EXERCICE – Veuillez recopier à l'identique le passage du texte sur les chaucidous en commençant par « Un tour d'horizon » et en continuant jusqu'à « la Somme, l’Yonne…) ».

EXTRAIT CITÉ –
__________
Ébahis et surpris d'être confrontés aux chaussées à voie centrale banalisée surnommées
« chaucidous », nos sympathisants nous contactent pour en savoir plus sur ces aménagements qui fleurissent sur les routes de France. Si ces derniers sont censés rester exceptionnels, l'obligation d'instaurer des pistes cyclables imposée par la loi LOM entraine leur prolifération aux quatre coins du pays... engendrant souvent stupeur et frayeur, alors qu'ils sont supposés améliorer la cohabitation sur la route des voitures et des vélos.
Le chaucidou, ce mot-valise au nom de Pokémon, né de la contraction de « chaussée pour les circulations douces » n'a rien de mignon. Il désigne une chaussée à voie centrale banalisée, dont le principe est le suivant : plutôt que deux voies bien distinctes, une unique voie centrale est créée pour les automobilistes roulant dans les deux sens. Autour de cette voie centrale, des « rives » de chaque côté, doivent permettre aux vélos et autres usagers d'évoluer « en toute sécurité ».
Si son principe est validé par une modification de l'article R.431-9 du code de la Route (décret n°2015-808 du 2 juillet 2015), en réalité aucune norme, aucun décret ne vient encadrer les conditions de construction d'un chaucidou : largeur et longueur minimum/maximum, description de la chaussée type sur laquelle cette solution s'avère la plus adaptée, évaluation de la densité de circulation…
Jusqu'à présent, cet aménagement faisait peu parler de lui tant il était peu courant (105 en 2019, selon un recensement réalisé par des universitaires). Mais depuis que la loi d'orientation des mobilités, adoptée fin 2019, impose des « itinéraires cyclables pourvus d'aménagements », à l'occasion « des réalisations ou des rénovations des voies urbaines, à l'exception des autoroutes et des voies rapides », c'est une véritable invasion.
Un tour d'horizon de la presse quotidienne régionale nous a permis de constater que des dizaines de projets de chaucidous sont tout juste réalisés ou en passe de l'être, partout en France (dans l'Aisne, l'Aude, les Côtes-d'Armor, les Deux-Sèvres, le Doubs, la Haute-Garonne, l'Indre-et-Loire, le Morbihan, la Somme, l’Yonne…)
__________
DOCUMENTS FOURNIS –
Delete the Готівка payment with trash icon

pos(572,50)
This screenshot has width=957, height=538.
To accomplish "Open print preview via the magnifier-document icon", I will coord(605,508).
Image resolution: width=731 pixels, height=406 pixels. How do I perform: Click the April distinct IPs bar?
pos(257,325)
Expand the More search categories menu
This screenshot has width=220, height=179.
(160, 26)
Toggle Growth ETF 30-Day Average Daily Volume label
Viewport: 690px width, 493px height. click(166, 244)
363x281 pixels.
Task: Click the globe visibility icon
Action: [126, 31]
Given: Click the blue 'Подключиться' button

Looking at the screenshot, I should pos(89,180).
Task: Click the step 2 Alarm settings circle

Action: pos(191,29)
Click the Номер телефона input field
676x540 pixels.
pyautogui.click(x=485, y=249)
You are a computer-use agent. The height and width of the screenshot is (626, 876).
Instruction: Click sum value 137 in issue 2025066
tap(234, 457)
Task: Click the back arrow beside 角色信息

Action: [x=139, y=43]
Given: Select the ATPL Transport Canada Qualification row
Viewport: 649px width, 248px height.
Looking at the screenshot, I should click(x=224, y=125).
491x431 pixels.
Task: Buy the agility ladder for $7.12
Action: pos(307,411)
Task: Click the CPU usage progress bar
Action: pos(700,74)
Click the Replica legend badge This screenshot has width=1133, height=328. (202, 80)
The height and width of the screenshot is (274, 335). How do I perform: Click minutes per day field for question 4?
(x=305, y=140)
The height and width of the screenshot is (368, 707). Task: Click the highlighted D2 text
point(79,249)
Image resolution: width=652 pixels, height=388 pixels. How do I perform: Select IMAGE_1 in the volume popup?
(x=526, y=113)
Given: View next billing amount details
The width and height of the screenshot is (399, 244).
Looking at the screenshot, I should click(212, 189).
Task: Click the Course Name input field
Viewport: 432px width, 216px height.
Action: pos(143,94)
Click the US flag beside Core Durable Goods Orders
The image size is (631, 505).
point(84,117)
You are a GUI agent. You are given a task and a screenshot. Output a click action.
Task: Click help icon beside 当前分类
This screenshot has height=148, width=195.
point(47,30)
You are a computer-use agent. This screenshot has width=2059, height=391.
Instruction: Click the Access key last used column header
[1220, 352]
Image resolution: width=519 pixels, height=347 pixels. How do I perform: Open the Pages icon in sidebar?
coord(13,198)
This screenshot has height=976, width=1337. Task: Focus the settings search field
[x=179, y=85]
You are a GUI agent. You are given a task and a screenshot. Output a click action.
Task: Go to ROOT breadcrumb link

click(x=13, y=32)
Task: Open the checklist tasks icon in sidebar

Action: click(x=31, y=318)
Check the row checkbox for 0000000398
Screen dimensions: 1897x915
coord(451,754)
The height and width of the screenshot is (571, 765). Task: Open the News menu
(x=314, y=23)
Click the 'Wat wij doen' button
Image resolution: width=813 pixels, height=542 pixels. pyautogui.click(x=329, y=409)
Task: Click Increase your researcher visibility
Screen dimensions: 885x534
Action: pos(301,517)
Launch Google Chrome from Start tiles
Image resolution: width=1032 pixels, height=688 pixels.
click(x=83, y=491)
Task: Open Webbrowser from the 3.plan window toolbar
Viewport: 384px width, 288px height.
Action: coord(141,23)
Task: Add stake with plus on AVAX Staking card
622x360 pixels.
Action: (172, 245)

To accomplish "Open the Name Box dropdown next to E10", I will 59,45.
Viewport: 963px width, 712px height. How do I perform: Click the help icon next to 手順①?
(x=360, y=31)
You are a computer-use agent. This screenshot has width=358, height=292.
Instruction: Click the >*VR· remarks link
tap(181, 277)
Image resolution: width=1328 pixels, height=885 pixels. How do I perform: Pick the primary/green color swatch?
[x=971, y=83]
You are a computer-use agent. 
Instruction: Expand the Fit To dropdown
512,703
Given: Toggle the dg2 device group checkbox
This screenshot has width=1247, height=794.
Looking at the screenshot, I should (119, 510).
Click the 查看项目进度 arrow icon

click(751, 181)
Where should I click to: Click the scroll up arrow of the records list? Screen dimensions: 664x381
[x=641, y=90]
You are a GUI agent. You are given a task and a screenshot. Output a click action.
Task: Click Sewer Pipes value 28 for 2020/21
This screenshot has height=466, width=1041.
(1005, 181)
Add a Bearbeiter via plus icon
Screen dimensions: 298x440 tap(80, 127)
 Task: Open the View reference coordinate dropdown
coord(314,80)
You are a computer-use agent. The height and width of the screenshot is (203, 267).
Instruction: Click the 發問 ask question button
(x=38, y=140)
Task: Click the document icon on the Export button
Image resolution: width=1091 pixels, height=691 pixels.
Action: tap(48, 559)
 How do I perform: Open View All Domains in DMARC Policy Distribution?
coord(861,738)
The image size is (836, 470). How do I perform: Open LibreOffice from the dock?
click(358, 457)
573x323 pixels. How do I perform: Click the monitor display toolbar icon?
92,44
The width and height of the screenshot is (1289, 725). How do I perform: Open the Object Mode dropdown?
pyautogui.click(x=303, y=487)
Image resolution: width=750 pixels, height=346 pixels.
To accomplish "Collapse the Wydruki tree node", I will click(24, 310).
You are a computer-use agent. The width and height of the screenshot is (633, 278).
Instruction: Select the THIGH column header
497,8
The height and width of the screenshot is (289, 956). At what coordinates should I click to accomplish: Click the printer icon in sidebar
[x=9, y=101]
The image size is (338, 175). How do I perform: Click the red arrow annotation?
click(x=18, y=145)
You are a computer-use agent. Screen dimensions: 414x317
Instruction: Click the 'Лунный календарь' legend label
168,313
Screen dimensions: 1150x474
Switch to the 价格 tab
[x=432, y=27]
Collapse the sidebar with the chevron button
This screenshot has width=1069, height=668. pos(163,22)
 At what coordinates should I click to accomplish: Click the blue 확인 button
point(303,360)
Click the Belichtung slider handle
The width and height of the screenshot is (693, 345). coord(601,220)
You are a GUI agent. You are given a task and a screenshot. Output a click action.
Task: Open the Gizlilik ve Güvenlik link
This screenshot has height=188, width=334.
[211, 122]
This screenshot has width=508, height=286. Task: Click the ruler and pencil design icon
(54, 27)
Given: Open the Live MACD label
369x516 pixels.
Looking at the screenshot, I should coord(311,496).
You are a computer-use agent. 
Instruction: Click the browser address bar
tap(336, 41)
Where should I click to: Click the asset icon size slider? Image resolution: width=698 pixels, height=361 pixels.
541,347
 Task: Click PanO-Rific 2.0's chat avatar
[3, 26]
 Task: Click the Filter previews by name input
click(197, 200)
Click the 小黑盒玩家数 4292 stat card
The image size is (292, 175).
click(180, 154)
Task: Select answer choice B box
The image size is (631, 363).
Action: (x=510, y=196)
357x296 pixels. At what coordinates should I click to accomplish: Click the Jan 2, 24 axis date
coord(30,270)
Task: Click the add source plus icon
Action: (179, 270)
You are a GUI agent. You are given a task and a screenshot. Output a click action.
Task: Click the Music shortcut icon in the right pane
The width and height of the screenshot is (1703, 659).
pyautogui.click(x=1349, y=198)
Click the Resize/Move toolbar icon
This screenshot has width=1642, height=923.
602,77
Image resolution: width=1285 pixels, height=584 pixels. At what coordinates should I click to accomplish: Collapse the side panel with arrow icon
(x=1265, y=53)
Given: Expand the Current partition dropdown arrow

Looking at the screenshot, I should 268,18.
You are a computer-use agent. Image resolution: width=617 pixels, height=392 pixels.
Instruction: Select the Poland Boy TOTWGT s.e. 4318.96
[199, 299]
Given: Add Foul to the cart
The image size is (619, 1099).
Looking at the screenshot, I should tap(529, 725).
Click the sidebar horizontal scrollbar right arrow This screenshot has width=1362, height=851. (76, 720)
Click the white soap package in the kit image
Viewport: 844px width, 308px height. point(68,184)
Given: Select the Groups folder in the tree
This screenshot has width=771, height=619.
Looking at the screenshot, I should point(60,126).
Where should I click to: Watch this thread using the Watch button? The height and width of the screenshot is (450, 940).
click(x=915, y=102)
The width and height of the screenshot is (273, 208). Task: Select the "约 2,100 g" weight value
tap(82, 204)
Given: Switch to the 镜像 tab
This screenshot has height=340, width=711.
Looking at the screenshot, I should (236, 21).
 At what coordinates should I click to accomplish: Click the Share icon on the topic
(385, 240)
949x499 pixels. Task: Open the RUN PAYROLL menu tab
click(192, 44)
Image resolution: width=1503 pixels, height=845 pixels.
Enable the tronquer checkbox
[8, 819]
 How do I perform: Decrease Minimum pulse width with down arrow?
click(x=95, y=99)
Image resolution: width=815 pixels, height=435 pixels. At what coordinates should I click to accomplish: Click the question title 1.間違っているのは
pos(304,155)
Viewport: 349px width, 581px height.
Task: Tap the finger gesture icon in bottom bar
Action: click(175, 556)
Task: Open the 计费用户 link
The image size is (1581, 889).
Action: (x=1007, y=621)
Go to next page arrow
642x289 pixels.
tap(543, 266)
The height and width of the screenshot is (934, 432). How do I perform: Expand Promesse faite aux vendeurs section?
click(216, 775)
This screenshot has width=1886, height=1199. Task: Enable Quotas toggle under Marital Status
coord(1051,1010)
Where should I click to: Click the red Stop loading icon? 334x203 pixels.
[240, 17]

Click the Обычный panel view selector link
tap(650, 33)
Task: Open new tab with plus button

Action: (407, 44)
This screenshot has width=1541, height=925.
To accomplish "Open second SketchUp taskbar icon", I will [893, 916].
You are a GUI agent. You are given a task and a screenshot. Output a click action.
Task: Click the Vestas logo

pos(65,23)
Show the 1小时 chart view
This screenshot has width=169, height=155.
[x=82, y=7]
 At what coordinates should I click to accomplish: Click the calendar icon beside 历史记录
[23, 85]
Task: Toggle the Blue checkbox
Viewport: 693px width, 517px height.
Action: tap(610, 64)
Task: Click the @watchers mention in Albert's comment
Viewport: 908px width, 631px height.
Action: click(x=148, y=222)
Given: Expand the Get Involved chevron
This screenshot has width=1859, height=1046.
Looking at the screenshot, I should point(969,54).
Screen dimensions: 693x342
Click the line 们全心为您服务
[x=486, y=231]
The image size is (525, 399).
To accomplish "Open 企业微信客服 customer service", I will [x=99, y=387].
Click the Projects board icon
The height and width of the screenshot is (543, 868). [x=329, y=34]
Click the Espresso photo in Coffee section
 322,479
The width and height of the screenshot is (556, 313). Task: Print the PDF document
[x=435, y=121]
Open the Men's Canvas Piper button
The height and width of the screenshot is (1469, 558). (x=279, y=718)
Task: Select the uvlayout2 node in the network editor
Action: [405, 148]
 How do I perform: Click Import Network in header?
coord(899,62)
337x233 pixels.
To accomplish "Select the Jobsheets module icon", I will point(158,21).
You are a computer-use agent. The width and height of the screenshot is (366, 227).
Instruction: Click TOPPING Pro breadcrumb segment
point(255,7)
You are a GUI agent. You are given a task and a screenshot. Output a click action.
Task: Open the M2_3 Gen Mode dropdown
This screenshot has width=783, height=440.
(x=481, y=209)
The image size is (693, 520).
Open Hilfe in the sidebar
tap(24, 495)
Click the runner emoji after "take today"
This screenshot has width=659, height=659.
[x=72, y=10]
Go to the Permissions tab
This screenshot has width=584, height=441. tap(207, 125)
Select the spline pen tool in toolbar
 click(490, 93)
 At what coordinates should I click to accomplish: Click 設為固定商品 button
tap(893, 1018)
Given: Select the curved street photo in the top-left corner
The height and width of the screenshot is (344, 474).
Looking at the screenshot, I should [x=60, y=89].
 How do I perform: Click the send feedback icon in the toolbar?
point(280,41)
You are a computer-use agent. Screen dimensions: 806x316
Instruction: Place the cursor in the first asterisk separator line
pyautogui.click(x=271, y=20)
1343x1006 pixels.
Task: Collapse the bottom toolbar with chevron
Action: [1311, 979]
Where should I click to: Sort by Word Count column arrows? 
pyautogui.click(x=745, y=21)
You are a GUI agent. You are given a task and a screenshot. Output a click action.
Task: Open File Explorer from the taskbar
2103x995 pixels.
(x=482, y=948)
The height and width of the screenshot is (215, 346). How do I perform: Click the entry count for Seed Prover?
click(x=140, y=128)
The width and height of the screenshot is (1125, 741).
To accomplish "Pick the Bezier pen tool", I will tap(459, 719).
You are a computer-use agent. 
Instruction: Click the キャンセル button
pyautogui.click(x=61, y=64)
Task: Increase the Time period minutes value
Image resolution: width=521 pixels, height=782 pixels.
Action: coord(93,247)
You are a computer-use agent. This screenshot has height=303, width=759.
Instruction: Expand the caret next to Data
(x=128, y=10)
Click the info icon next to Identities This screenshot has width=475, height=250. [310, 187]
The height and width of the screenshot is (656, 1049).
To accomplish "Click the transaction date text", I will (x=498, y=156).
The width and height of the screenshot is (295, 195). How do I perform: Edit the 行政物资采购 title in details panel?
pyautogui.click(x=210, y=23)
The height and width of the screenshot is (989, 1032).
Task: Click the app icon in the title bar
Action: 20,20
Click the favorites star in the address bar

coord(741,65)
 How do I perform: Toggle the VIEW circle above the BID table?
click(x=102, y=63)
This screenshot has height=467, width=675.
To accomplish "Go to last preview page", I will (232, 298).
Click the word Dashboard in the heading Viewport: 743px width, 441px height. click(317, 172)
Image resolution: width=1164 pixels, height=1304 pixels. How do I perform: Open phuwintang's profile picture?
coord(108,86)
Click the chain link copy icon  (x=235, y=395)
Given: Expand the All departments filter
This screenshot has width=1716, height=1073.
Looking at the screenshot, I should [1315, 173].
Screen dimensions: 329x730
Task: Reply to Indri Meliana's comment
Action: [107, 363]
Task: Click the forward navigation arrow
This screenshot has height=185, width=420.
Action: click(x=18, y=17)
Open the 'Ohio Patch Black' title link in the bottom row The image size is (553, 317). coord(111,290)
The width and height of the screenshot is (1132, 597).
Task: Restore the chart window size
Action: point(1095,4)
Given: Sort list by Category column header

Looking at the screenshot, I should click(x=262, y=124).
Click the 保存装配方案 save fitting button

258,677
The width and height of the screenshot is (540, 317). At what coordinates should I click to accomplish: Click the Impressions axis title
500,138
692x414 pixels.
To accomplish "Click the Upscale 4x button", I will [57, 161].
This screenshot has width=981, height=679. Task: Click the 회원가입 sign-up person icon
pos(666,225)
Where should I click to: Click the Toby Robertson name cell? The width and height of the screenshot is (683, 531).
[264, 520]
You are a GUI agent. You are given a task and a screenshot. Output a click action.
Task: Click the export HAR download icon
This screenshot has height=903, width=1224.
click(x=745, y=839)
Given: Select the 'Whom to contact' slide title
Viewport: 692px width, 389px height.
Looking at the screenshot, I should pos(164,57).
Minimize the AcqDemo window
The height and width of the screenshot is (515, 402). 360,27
__________
CORRIGÉ RÉDIGÉ –
Un tour d'horizon de la presse quotidienne régionale nous a permis de constater que des dizaines de projets de chaucidous sont tout juste réalisés ou en passe de l'être, partout en France (dans l'Aisne, l'Aude, les Côtes-d'Armor, les Deux-Sèvres, le Doubs, la Haute-Garonne, l'Indre-et-Loire, le Morbihan, la Somme, l’Yonne…)